The Outlaws (Presidential Agent 6)
The hand with which Lieutenant Castillo saluted General Naylor was wrapped in a bloody bandage. Much of his forehead and right cheek carried smaller bandages.
“Good afternoon, sir. Allan said if I had a chance, to pass on his regards.”
“Right about now, you were supposed to be starting flight school, basic flight school. How is it you’re here, and flying an Apache?”
“Well, when I got to Rucker, it came out that I had a little over three hundred hours in the civilian version of the Huey, so they sent me right to Apache school. And here I am.”
Naylor had thought: And damn lucky to be alive.
Questions of personal valor aside, standing before me is a young officer who is blissfully unaware that he has been a pawn in what is obviously a cynical scheme on the part of some senior aviation officers who wanted to garner publicity for Army Aviation—“Son of Vietnam Army Pilot Hero Flies in Iraq”—and turned a blind eye to his lack of experience, and the very good chance that he would be killed.
Goddamn them!
They probably would’ve liked it better if he had been killed. It would have made a better story for the newspapers: “Son of Hero Pilot Dies Like His Father: In Combat, at the Controls!”
Sonsofbitches!
Ten minutes later, General H. Norman Schwarzkopf agreed with Major General Naylor’s assessment of the situation.
“What do you want to do with him, Allan?
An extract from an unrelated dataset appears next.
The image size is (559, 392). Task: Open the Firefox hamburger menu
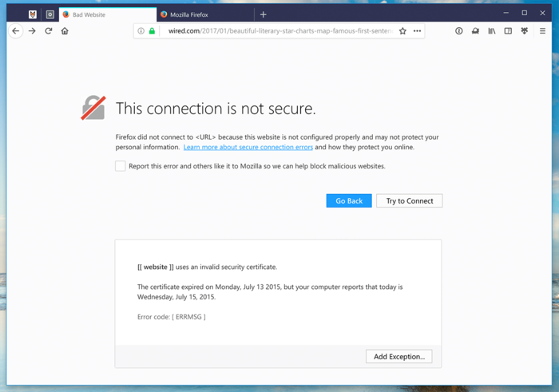coord(542,31)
Send him back to Fort Rucker?”
“That would imply he’s done something wrong, sir.”
“Then find some nice, safe flying assignment for him,” Schwarzkopf said. “Anything else?”
“No, sir. Thank you, sir.”
That then posed the problem of where to find a nice, safe flying assignment for Second Lieutenant Castillo out of the reach of glory-seeking Army Aviators.
“McNab.”
“Allan Naylor, Scotty. How are you?”
“Very well, thank you. How may I serve the general?”
“Tell me, Scotty, are there any Hueys on your T O and E?”
“Somebody told me you’re the J-Three. Aren’t you supposed to know?”
We may be classmates, but I’m a major general, and you’re a just-promoted colonel.
A touch more respect on your part would be in order.
“Answer the question, please.”
Scotty McNab affected an officious tone, and said, “Rotary-wing aircraft are essential to the mission of the 2303rd Civil Government Detachment, sir. Actually, sir, we couldn’t fulfill the many missions assigned to us in the area of civil government without them. Yes, sir, I have a couple of Hueys.”
“Colonel, a simple ‘Yes, sir’ or ‘No, sir’ would have sufficed,” Naylor snapped.
“Yes, sir.”
By then Naylor had been half-convinced that McNab’s disrespectful attitude was induced by alcohol. He had an urge to simply hang up on him, but that would not have solved the problem of finding Second Lieutenant Castillo a nice, safe flying assignment.
“I’m about to send you a Huey pilot, Colonel. A Huey co-pilot.”
“What did he do wrong?”
“Excuse me?”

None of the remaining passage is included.